__REQUIREMENTS__: Pick out every line in the material below that contains the word "ellipse", and copy each of those lines in full.

__STORED ROWS__:

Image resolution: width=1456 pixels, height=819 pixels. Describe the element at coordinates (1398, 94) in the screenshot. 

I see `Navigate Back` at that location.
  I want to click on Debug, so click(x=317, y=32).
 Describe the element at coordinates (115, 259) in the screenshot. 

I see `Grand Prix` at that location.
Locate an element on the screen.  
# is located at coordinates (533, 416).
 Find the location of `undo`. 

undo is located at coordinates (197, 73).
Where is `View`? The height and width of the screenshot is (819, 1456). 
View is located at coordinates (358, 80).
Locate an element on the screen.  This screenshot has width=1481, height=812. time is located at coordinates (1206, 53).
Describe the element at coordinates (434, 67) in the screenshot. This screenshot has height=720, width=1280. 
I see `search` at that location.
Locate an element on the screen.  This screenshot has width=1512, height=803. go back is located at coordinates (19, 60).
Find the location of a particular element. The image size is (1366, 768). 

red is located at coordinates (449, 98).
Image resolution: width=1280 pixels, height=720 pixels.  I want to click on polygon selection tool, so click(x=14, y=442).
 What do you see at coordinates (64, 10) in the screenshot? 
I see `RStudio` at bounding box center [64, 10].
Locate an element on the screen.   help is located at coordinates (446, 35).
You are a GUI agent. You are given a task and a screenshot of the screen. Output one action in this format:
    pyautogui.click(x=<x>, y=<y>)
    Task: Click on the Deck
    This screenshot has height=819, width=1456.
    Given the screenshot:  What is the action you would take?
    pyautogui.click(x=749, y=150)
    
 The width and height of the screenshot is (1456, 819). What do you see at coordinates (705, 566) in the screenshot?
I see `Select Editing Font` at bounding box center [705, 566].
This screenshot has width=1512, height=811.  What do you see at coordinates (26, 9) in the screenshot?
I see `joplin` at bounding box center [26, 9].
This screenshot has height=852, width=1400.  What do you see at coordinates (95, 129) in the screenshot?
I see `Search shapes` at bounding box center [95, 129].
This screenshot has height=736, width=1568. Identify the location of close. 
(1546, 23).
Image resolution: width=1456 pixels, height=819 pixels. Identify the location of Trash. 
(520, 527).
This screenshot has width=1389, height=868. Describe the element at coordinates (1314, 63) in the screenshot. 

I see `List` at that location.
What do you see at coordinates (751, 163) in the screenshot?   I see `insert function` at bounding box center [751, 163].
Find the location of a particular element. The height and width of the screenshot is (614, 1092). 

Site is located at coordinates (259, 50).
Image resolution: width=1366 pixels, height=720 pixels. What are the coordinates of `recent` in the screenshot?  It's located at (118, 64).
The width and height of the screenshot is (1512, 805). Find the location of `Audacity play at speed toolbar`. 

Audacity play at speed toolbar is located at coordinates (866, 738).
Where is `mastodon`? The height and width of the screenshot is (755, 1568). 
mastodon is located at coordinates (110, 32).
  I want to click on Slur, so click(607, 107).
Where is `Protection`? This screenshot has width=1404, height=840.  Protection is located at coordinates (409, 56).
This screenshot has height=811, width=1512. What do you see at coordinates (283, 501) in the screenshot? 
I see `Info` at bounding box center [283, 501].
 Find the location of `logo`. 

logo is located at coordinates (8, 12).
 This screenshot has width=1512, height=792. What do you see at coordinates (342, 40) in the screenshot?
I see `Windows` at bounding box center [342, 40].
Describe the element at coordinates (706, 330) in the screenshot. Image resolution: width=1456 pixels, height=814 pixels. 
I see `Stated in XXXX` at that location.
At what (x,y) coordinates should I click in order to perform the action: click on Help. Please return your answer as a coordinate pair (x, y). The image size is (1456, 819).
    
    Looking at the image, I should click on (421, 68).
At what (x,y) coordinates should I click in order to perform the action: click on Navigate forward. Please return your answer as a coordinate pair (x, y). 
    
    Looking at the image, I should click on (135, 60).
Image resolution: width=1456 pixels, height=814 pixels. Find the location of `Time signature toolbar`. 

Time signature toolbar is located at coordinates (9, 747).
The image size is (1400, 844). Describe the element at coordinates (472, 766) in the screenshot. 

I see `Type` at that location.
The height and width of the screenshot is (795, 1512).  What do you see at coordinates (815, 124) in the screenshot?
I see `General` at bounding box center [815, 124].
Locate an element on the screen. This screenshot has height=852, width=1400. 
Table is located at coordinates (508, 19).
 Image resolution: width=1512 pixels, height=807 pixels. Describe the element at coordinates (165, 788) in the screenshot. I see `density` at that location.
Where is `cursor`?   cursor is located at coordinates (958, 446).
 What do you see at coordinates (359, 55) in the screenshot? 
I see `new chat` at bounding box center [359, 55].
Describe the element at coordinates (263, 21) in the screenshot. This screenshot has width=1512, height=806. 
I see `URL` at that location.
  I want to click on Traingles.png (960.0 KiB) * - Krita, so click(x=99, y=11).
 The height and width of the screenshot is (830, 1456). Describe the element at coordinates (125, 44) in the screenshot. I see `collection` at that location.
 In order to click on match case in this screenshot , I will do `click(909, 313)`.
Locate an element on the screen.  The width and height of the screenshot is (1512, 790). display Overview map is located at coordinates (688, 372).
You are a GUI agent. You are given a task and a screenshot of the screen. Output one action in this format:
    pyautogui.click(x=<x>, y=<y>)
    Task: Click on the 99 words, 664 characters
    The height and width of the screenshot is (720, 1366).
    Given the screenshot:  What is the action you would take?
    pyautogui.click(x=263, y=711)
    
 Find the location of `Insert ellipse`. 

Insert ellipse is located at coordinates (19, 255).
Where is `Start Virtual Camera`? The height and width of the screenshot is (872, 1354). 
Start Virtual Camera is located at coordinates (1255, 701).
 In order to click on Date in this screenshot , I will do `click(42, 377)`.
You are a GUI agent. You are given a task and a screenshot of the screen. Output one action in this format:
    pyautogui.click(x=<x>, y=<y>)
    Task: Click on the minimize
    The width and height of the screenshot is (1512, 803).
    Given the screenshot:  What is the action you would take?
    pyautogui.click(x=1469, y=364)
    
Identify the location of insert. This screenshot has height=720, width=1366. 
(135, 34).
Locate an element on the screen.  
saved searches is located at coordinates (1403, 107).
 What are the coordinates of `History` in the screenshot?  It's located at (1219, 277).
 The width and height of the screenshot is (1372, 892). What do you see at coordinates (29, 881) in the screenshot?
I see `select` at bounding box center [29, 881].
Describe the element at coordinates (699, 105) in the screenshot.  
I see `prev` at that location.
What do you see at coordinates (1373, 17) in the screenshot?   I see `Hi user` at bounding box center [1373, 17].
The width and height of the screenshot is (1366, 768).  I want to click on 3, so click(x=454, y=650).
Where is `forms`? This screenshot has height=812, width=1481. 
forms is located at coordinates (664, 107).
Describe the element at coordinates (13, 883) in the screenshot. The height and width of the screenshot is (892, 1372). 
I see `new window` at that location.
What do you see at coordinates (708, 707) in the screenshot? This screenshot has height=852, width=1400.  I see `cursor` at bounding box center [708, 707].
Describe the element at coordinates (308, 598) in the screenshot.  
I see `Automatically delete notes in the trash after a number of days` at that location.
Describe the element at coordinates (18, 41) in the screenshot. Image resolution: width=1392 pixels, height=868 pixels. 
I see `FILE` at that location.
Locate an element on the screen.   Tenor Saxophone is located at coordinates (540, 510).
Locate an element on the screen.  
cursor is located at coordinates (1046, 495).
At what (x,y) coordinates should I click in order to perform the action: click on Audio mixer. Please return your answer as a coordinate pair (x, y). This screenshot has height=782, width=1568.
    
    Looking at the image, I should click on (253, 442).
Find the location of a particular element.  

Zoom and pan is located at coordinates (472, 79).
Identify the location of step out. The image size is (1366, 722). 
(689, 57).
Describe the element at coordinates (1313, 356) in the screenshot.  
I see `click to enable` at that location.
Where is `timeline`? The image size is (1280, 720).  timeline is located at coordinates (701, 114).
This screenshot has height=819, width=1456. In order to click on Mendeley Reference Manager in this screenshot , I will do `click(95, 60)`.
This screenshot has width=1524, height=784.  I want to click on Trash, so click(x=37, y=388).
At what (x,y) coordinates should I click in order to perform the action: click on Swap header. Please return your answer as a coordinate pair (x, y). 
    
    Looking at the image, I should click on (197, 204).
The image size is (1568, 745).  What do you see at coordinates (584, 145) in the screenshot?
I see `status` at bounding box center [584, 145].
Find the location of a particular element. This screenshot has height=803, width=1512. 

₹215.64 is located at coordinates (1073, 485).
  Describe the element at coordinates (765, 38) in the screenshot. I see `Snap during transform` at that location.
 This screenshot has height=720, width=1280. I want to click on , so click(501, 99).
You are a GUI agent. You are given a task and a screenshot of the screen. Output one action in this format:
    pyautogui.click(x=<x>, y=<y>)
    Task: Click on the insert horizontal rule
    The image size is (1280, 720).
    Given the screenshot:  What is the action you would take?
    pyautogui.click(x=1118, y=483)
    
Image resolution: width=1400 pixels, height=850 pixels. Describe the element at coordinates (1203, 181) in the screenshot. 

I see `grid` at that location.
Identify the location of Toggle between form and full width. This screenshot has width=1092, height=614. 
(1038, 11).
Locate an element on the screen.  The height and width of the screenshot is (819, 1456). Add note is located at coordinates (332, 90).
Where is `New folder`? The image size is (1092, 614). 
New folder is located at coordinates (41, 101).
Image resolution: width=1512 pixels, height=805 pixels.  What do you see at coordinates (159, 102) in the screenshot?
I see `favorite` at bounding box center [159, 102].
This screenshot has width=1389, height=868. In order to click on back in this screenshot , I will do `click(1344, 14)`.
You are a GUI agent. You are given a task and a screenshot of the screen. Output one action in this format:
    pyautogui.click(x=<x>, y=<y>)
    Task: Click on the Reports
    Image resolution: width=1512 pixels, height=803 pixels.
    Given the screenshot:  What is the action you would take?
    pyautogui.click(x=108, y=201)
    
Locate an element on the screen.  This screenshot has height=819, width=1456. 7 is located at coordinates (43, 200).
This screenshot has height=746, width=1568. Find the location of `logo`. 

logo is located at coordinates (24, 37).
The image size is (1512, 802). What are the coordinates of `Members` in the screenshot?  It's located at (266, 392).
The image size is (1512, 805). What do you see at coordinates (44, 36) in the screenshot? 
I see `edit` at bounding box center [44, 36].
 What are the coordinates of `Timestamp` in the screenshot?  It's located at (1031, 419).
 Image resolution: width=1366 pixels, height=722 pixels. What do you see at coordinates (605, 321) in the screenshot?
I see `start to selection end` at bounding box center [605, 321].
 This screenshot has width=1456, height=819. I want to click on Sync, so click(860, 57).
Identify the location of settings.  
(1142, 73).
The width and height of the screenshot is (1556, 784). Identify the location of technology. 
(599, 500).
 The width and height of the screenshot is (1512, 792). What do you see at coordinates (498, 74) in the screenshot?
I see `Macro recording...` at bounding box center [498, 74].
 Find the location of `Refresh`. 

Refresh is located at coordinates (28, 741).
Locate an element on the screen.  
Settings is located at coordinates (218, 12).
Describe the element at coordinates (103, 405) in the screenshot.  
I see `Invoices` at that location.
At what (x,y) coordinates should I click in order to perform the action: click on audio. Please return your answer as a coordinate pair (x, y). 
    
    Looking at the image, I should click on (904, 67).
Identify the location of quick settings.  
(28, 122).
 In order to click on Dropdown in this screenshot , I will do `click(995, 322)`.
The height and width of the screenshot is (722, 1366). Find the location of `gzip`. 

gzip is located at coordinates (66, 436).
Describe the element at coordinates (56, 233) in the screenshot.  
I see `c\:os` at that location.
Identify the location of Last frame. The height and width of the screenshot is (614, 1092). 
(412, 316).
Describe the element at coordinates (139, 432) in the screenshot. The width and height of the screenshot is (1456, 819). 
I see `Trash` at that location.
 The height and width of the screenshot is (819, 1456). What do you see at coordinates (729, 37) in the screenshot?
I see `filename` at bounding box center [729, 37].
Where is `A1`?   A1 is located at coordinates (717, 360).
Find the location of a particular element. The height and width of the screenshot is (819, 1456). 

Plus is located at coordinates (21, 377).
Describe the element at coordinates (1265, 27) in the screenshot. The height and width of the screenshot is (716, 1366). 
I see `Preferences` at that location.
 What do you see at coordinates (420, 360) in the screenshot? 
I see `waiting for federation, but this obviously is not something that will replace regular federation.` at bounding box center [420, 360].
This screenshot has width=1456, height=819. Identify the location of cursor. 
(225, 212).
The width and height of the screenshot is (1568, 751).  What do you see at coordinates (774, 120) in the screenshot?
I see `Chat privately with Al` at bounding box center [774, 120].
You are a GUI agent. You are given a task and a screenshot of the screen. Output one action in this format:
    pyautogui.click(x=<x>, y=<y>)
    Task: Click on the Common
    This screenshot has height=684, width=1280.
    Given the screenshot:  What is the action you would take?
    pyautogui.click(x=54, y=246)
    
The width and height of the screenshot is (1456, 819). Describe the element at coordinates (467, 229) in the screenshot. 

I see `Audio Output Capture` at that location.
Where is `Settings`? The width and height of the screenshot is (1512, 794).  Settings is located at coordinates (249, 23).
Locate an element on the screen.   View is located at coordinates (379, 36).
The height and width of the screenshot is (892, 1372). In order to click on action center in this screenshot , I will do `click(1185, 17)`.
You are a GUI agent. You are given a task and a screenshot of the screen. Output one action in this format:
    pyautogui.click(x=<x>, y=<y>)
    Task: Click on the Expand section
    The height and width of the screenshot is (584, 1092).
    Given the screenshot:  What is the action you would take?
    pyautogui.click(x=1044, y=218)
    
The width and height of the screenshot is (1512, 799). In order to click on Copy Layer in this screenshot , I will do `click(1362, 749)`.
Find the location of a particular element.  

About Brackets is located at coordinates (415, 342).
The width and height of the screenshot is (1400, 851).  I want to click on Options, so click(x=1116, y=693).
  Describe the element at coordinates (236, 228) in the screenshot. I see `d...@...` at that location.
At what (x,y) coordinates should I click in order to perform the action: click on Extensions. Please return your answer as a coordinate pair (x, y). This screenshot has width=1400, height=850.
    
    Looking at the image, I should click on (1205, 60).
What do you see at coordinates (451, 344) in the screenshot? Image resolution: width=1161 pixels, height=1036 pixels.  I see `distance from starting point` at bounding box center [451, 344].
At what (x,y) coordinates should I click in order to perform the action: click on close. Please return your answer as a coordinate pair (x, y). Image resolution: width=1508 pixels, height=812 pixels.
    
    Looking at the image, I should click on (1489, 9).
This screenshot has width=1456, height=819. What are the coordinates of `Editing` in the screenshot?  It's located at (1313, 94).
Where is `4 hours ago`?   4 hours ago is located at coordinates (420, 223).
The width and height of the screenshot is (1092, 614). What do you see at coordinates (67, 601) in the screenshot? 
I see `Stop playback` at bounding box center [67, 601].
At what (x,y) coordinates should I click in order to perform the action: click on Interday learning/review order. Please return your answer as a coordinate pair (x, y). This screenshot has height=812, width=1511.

__THE OUTPUT__:
 Find the location of `Insert ellipse`. 
Insert ellipse is located at coordinates (19, 255).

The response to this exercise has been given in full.